TEXT BLOCK:

School teaches us to be good factory workers. We are trained to memorize the facts that our systems want us to believe. We interview for jobs that seek simplified versions of our complexity to approach tasks that have often been boiled down to repetitive systems that can be measured.
Sometimes, this is great. I would love all medical professionals to have a high level of predictability in their practices, as a baseline. I would love all airline pilots to have a very similar training level. There are many other situations where it’s nice to have that predictable arc.
But Are YOU A Cog?
Is it fun to be part of a machine? It’s hard to say. Sometimes, there’s something great about that sense of belonging, that rhythm, that knowledge that you’re contributing to something bigger. Those are the great feelings that can come from a collective experience.
The parts that are dull and grey, we all know and feel already, so I don’t have to explain them.
Where Cog Behavior Bugs Me
It’s when people act like robots at the human interface level that it bugs me. I noticed that my local CVS drug store was suddenly very into using my name at the pharmacy. “Did you have any questions for the pharmacy, Mr. Brogan?” “Welcome back, Mr. Brogan.” That felt great until I saw a badge that said, “If we don’t say your name, we will give you $5.” Pop.
Customer service is often burnished down to a cog situation. “I’m sorry. The policy says… ” and that’s where your customer tends to make a decision based on his or her own internal policy of not dealing with robots.

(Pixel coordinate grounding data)

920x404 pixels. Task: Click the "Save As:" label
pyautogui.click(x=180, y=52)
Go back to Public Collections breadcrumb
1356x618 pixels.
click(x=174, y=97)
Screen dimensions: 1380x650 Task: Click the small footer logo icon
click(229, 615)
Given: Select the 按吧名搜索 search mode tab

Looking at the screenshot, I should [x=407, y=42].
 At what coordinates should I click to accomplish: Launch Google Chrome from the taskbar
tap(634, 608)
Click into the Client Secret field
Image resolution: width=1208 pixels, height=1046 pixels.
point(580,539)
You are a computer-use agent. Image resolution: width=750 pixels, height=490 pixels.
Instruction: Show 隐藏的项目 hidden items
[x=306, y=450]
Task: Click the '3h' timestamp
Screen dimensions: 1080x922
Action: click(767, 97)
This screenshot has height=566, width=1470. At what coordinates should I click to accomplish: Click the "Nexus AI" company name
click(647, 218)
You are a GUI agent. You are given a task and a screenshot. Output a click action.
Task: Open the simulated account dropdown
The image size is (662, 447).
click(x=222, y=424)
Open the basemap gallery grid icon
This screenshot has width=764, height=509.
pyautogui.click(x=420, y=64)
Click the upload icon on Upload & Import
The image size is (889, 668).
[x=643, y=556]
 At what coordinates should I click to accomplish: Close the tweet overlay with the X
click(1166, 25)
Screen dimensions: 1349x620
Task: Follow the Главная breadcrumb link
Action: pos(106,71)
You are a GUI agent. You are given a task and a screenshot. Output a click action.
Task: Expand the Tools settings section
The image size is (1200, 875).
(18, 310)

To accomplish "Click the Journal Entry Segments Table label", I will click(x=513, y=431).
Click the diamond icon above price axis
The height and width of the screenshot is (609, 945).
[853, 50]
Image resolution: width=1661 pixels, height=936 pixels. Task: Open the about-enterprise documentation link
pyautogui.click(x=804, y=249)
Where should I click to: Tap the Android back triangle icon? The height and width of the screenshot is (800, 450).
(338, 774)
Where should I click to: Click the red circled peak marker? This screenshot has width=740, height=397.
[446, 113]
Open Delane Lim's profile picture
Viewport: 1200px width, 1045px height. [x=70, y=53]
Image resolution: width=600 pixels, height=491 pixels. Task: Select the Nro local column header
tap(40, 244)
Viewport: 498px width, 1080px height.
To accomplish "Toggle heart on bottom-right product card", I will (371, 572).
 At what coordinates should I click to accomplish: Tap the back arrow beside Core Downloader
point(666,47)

ABOUT THIS TASK:
Continue the essay on people acting like cogs, picking up after its final sentence. The listing is not required for this work.

YOUR RESPONSE:
Cog behavior bugs me when I notice it in myself. Wake up, pee, check Google+ and Twitter. Read email. Do all kinds of scripted things. Oh, and then do something productive. That’s robot stuff. Those kinds of habits are just echo-habit-code-execution functionality bits. Hint: it’s not especially useful to have those kinds of things programmed.
I’m about to write a new program, new lines of code for myself. It starts with meditation, and then fitness, and then I’ll touch the digital world, starting with my calendar, then important work, then correspondance and social media. This is a simple and finite example, but it’s also me refusing to keep the little gears engaged without thinking about them.
My work life is already non-cog. There’s not one day that resembles the last and I like it that way. My clients and customers are that way. They are all unique and beautiful snowflakes. I can’t repeat. It’s built into my universe to work on new and interesting challenges.
What time do you wake up? When do you go to sleep? What do you have for breakfast? How do you answer people when they say hello or how’s it going? There are SO MANY little bits of cog behavior in all of us. Some of it is fine and doesn’t really matter. But what if you looked at it all?
What would you change? What needs to stay?